* Recording - whatever the audio interface produce, normally 24bit.
- there is no interfaces which have meaningful 24bit resolution, but most of them are better then 16bit. The hint is in the specification: SnR or alike which is 96dB for 16bit (you can easily find that most interfaces have over 100dB, but no of them have 144dB required for 24bit)
- and so recording into 32 means saving at least 12 useless bits (into 64 format, ~44 bits pro samples will be useless)
* Processing - 64bit. Even simple mixing 2 channels "damage" the last significant bit, complex algorithms use 1000s of mathematical computations. While that does not mean 10 operations always destroy last 10 significant bits, in practice that is much less, the result depends from the algorithm (usually moderate to good quality) and the programmer (experience of which in the music world is unpredictable). So the difference between 32bit and 64bit processing can shift into audible range (~16 bit). Note that up-sampling (f.e. to 96kHz) in some situations sounds "better" (you can find some examples from Craig) for the same reason.
* Intermediate saving (rendering/mix export/etc) - 32bit. That is "floating point" format with 24bit precision bits for any number. Even in worse case scenario, it will take ~8 intermediate savings till the difference to 64bit become audible (so you process -> export -> import -> process -> export -> import ... etc). I have not seen examples in the Internet that such degradation ever happens in practice. Note that 24bit format is fixed point, that means low amplitude samples have low precision (down to 1bit!) and only full amplitude samples have 24bit precision. The degradation is 1bit loose pro ~6dB. F.e. if the upper level of samples in your rendered file is -18dB, you use at most 21bit when exporting into 24bit format.

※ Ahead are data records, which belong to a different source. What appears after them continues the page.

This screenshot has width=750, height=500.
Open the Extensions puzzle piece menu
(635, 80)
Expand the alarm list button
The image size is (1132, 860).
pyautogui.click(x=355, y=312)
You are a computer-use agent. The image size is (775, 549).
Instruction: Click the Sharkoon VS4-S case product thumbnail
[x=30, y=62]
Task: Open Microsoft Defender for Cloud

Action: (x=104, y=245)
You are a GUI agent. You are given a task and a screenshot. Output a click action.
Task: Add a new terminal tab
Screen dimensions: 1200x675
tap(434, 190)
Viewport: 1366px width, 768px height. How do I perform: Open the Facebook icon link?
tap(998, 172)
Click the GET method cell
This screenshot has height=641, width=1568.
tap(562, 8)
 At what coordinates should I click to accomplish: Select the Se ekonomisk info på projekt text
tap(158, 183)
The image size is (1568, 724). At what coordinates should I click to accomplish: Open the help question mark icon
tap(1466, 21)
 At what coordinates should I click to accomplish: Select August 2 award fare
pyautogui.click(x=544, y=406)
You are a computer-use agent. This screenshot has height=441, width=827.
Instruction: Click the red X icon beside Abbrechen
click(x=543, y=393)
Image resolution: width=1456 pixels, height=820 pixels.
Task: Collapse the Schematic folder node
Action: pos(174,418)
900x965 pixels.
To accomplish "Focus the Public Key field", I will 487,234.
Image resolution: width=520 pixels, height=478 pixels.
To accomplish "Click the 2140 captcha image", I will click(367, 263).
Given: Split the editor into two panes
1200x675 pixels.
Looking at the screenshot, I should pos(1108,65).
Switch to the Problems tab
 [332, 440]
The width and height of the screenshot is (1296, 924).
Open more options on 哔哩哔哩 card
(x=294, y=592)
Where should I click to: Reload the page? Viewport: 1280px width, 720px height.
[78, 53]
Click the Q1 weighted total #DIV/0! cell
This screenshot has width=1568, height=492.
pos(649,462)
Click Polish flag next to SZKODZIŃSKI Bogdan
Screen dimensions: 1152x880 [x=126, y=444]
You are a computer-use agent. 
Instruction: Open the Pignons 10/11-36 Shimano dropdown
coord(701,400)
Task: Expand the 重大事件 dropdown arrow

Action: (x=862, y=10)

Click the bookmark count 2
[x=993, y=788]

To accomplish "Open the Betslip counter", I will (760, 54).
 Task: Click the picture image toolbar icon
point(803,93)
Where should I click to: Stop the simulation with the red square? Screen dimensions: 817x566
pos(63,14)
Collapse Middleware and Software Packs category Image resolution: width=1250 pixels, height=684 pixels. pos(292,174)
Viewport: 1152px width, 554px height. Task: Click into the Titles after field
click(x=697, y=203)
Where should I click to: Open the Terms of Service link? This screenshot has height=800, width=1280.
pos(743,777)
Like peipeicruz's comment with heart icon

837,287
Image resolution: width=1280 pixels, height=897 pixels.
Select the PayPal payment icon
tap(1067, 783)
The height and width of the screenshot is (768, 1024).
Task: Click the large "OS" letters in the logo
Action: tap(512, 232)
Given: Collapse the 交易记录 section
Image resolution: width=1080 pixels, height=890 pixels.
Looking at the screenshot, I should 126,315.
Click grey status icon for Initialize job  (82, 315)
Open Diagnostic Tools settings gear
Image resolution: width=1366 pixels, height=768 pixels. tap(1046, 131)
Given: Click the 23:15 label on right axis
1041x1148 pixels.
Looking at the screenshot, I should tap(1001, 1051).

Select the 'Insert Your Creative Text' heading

* Master output - 24bit or 32bit. After mastering the level should be normalized. Future processing is not going to increase the level of low amplitude samples, it will only reduce the precision when moving toward 16bit CD format. So 24bit fixed point is more then sufficient.
Finally. Dithering should be applied only once, especially "good" algos (noise shaping). By definition of that process, dithering adds noise to the signal (that is a trade, not a magic, you get more noise for less quantization distortion, a good trade for listening but questionable for future processing).